++++ DATA FOR REVIEW ++++
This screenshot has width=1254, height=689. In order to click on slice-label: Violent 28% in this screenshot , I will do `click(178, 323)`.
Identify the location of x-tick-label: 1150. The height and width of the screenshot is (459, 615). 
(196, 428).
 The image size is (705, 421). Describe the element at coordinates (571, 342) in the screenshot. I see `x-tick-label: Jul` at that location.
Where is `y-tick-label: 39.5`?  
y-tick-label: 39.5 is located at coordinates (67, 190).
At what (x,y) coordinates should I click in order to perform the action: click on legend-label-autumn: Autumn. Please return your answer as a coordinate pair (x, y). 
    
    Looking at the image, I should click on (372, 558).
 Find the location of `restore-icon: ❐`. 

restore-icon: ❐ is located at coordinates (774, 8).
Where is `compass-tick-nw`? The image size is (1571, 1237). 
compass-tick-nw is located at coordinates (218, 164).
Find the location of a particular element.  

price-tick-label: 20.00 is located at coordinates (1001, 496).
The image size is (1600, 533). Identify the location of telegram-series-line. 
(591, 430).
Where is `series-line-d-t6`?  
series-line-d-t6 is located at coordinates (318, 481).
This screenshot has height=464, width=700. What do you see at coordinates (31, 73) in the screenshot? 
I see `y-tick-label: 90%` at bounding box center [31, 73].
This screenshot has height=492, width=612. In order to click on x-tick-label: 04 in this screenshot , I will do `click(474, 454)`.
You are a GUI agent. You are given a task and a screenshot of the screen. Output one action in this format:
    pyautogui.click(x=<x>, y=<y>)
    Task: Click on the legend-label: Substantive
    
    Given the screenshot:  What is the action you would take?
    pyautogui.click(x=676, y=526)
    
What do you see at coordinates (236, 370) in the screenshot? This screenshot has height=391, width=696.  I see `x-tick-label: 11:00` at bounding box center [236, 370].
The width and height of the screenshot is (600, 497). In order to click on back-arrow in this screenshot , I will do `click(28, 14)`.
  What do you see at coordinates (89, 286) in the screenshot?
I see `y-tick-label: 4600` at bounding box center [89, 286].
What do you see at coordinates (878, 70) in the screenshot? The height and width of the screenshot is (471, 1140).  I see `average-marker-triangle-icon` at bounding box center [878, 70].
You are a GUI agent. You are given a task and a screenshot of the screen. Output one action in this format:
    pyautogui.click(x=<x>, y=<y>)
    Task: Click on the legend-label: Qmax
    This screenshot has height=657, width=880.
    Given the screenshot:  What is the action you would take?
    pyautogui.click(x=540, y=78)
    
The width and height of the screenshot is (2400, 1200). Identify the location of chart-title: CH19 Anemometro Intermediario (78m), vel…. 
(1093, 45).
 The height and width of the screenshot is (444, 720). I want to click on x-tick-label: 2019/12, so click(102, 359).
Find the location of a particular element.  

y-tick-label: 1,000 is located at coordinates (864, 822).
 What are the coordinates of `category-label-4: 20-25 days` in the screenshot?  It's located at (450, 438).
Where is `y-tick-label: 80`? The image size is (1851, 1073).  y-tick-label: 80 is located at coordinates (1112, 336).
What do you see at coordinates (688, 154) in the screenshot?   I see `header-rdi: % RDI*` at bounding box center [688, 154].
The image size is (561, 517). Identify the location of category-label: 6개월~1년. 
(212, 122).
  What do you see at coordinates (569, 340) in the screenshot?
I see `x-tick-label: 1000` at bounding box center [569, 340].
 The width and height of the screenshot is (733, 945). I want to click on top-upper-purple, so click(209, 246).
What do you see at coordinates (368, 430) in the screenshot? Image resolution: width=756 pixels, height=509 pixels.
++++
--- EXERCISE AIM ---
Show every line in the rows above that contains the word "compass".

--- ANSWER TO THE PROBLEM ---
Where is `compass-tick-nw`? The image size is (1571, 1237). 
compass-tick-nw is located at coordinates (218, 164).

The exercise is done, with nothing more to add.